Russia has reportedly blocked the release of the film “Child 44,” claiming the movie distorts history.
The movie about a Soviet serial killer who targets children in 1952 was set to premiere in the country on Thursday. It is based on a novel by Tom Rob Smith and stars Tom Hardy, Vincent Cassel, and Gary Oldman.
"Films such as 'Child 44' should not go out in our country on mass release, earning money from our cinema audiences, not in the year of the 70th anniversary of victory, not ever," Culture Minister Vladimir Medinsky wrote on the ministry's website,
according to Agence France-Presse, which called the move unprecedented.
Medinsky complained that the film depicts Soviet Army officers as "blood-thirsty ghouls," AFP said.
A statement from the distributor and the ministry said the
distributor withdrew a request to release the film, The Guardian reported.
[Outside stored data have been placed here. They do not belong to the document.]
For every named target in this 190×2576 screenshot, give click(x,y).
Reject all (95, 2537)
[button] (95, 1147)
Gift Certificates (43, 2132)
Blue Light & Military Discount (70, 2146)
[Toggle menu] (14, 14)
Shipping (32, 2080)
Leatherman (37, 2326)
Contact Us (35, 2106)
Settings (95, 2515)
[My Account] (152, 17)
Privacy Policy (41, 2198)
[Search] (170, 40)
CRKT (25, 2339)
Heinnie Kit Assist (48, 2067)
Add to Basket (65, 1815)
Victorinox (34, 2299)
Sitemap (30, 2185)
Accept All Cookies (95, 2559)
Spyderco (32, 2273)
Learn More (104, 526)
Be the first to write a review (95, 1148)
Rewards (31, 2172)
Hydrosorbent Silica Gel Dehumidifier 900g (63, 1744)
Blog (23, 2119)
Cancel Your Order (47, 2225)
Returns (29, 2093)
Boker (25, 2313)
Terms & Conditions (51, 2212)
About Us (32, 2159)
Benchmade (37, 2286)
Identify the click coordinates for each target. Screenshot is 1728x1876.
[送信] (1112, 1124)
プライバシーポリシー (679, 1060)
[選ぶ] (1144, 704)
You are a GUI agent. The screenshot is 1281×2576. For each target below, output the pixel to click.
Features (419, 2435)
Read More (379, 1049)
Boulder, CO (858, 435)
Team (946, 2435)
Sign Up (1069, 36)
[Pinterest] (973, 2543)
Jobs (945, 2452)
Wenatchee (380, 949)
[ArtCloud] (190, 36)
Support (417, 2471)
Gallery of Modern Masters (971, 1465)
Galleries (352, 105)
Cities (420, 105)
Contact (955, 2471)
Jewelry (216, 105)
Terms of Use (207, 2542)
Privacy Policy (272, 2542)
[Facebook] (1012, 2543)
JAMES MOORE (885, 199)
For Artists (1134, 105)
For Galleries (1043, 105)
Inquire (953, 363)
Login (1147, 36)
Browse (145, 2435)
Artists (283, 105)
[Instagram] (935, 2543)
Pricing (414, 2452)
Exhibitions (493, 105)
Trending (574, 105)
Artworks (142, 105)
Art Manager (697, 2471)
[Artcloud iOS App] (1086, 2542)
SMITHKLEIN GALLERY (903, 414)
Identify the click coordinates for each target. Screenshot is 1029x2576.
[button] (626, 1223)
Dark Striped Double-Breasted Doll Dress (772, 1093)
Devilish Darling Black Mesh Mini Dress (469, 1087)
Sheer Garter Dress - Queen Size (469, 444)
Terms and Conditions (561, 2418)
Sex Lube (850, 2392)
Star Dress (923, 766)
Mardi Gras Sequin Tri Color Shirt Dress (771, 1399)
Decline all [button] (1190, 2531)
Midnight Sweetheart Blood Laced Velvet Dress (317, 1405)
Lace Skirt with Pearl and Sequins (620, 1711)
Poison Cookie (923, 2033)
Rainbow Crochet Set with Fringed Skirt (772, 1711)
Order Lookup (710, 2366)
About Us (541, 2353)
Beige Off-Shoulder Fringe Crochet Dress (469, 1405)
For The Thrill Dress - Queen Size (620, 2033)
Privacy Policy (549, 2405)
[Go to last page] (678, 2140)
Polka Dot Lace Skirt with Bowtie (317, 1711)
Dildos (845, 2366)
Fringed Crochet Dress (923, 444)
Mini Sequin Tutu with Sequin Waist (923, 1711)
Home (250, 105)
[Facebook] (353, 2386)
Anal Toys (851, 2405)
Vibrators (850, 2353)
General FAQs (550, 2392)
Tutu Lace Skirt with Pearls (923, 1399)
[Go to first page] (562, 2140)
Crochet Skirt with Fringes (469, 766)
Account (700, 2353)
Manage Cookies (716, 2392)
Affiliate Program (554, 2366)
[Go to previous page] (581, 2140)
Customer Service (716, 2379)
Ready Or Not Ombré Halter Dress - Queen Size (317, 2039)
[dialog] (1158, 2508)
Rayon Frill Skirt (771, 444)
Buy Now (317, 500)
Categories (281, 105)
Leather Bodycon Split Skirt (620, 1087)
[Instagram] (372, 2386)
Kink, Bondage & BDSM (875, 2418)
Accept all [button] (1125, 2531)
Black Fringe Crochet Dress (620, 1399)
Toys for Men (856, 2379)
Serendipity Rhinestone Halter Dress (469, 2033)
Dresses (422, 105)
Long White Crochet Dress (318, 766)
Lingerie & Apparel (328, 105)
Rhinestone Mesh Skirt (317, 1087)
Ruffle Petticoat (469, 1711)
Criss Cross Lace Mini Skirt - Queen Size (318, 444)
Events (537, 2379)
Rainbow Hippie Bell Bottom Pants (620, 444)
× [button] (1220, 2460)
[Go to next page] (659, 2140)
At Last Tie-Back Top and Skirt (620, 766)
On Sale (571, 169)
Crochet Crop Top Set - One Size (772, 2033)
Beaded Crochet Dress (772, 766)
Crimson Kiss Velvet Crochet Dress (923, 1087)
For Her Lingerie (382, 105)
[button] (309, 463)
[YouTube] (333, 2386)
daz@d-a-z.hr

The decision came after Russian officials viewed the film during a screening on Tuesday.
Irish director Johnny O’Reilly told The Guardian that censorship in the country is haphazard.
“On the one hand, the ministry of culture seems to be in the grip of an irrational fear of anything that veers from rose-tinted, government-endorsed narratives about Russia. On the other hand, there are plenty of movies being made inside Russia that challenge those narratives,” he said.
Deadline.com reported that the film’s distributor in Russia, Central Film Partnership, is appealing the ban. It was unclear whether the film would be edited to achieve that.